だから、麗にとっては獅琉と暮らすこの部屋が世界の全て。
麗の世界にあるのは、獅琉とこの部屋と、数人の人間だけ。その状況を、異常だと教えてくれる人はいなかった。しかし、麗にとっては、間違いなくこの暮らしこそが幸せだった。
今日は仕事がないからゆっくりできると話していた獅琉。
麗は朝から獅琉にぴったりくっついて離れようとしない。ソファに座っている時も、トイレに立つ時もずっと獅琉の傍に張り付いていた。
「おい、麗。いい加減にしろ。動きにくいから離れろ。」
「や...ぼく、しー...すき...」
獅琉の胸に顔を埋めたままそう言う麗を見ると獅琉もそれ以上何も言えず、結局無言で抱き上げて膝の上に乗せてしまう。

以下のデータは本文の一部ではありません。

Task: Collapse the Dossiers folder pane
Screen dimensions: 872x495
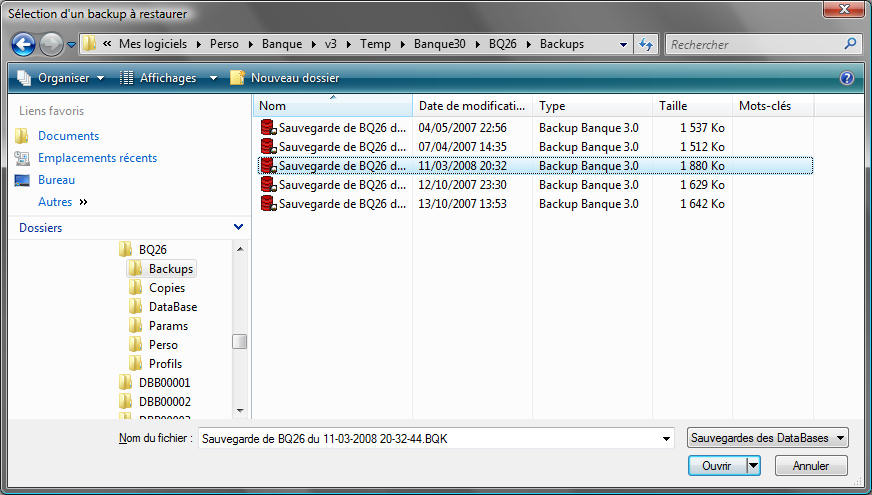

大好きな獅琉の膝の上で、首に腕を絡ませて甘えれば獅琉は優しく髪を梳いてくれる。
獅琉の愛を、麗は毎日全身で感じていた。
そんな風に甘やかされて育った麗には苦手なものが2つあった。
1つ目は獅琉の居ない部屋。
麗が住む部屋は、麗の好きな物で溢れている。
獅琉に貰ったお気に入りのうさぎのぬいぐるみ。獅琉の香りが染み込んだ毛布。獅琉と2人で座るソファ。獅琉が眠る前に読んでくれる絵本。他にも、獅琉に貰ったプレゼントや、大切な思い出があちこちに落ちている。
けれど、そんな部屋も1人でいるとただの冷たい箱になる。
獅琉がいないとお腹が空く事も、眠くなることもない。
ただただ寂しくて涙が溢れる。
獅琉が仕事でいない時、麗は泣いてばかりいた。